The most dangerous thing most of us do in everyday life is turn the ignition on in our car. Driving is actually quite dangerous over a lifetime. And you have to compare the risk you’re willing to take to the risk of driving. I try to organize a chapter laying out unreasonable risks like BASE jumping [an extreme sport in which a person parachutes from a dangerous height]. Why is that so stupid? Well, look at the data. I try to make that assessment much more quantitative.
What is your second rule?
The importance of social relations.
It doesn’t get emphasized by almost anyone in the [wellness] field, and it’s vastly the most important for longevity, for health, and for happiness. We’ve got tons of data. There’s more than 3 million people who’ve been studied on the relationship between loneliness, social isolation, and ill health.
If you look at the Harvard Study of Adult Development, which started in the late 1930s, the single most important predictor of a long, healthy life with the fewest comorbidities is the number and quality of your social relationships.
Overall, a professor at Brigham Young University has summarized that being socially isolated is ‘like smoking 15 cigarettes a day.’
Tell us about your last four rules.
The third one is stay mentally sharp. If the body’s working fine, but cognitive decline has set in, that would be hell to me. I don’t want to live like that.
There are only a few people like Ben Franklin where it does not appear to decline at all. One of the things actually I learned after I finished the book is Franklin was the oldest person (aged 81) at the Constitutional Convention in 1787. He was still very nimble with his mind, able to put things together, to craft compromises and things.

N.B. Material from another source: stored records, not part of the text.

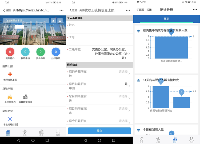The height and width of the screenshot is (144, 200).
Task: Tap 返回 in the 统计分析 header
Action: tap(140, 10)
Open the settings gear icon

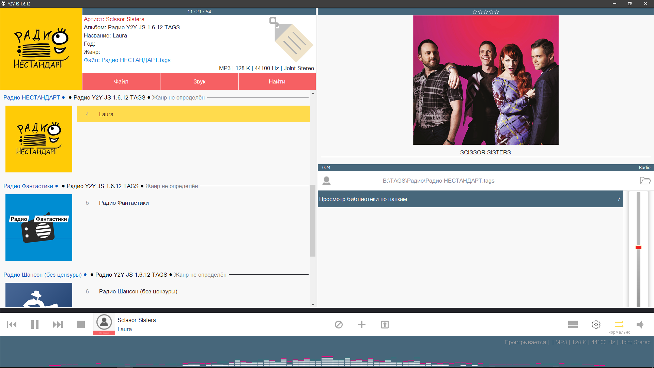(x=596, y=324)
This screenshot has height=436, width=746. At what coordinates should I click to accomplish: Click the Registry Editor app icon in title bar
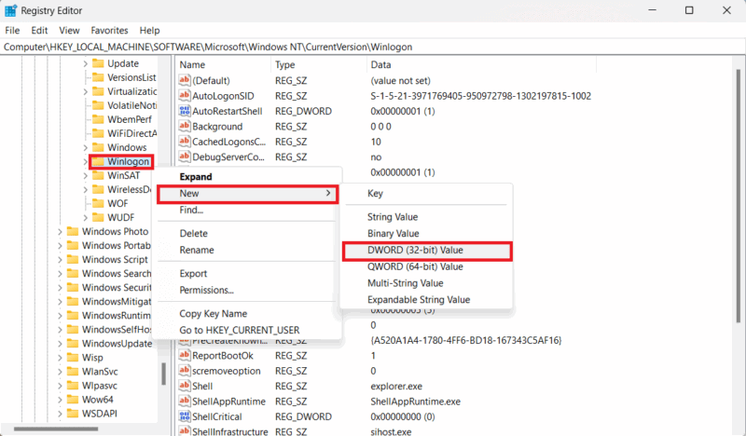12,10
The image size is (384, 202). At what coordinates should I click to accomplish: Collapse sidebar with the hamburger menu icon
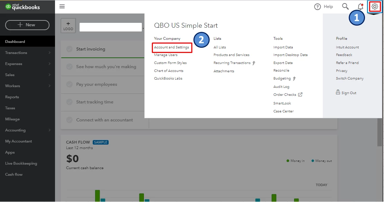click(62, 6)
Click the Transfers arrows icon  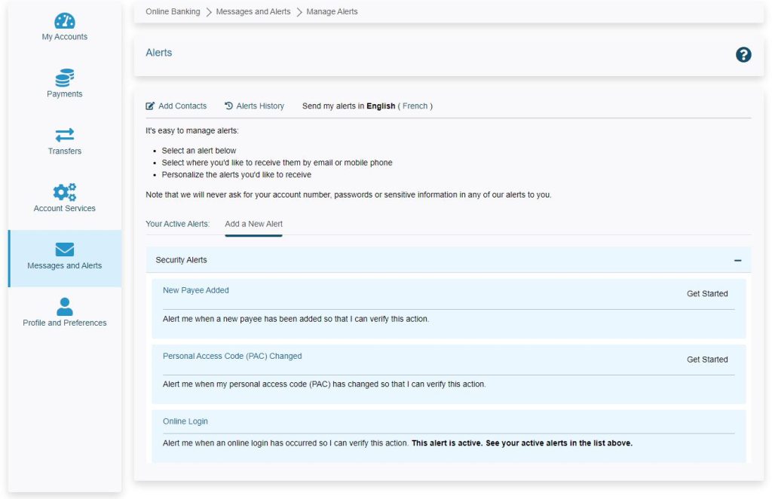[64, 136]
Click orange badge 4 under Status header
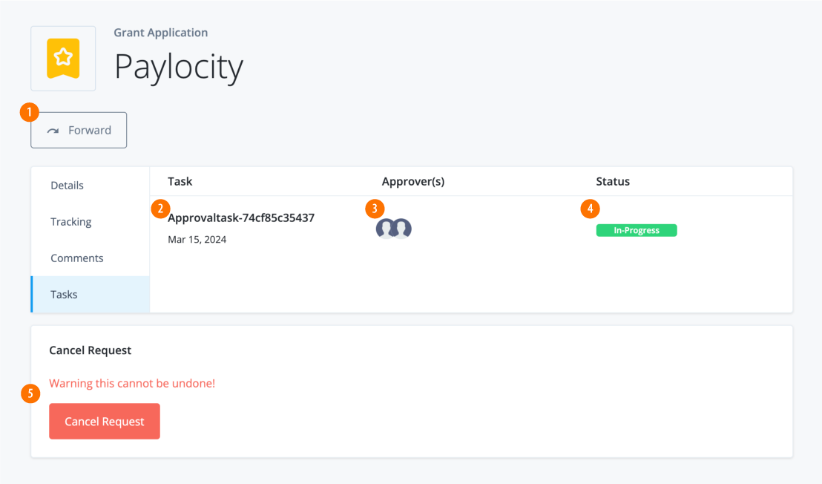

Some of it’s obviously genes, but some of it’s also things you can do — what you can eat, how you exercise, your retirement, your strategies, social interaction, challenges, etc. The brain is a lot like muscle in that either you use it or you lose it.
The last three rules are the typical: eating well, exercising, and sleeping advice.
Are there things that you’d want the media to emphasize more when talking about wellness and health?
There are two really fundamental things on the ‘to do’ side for eating.
One is you should eat more fermented foods. Whether it’s yogurt or cottage cheese or aged cheeses or kimchi. It’s very important for the microbiome. In Philadelphia, one of our treasures is Di Bruno Bros. cheese shop. They have 200 cheeses on display. Go and get some cheese. It’s really good.
The other is that more than 90% of Americans don’t get enough fiber in their diet every day. You need to eat more fruits and vegetables. I start out every day by merging these two. This morning, I had a bowl of berries, or some kind of fruit, with yogurt, granola, and oats. I also added hemp hearts, which are high in protein, good fats, omega-3s and omega-6s. Then add a salad at dinner, and you pretty much have enough fruits and vegetables.
Can you explain the title of your book, “Eat Your Ice Cream"?
Ice cream is good. Dairy products are associated with higher height, especially if, early in life, you eat a lot of dairy. Second, [dairy consumption] is also associated with a lower risk of colorectal cancer, which is all in the news these days.
And most importantly, it’s about joy. It’s fun. Who doesn’t like ice cream? But it’s important to get good ice cream, not stuff with emulsifiers and fillers and all of that.
Have a little joy. It goes a long way toward making life lovely.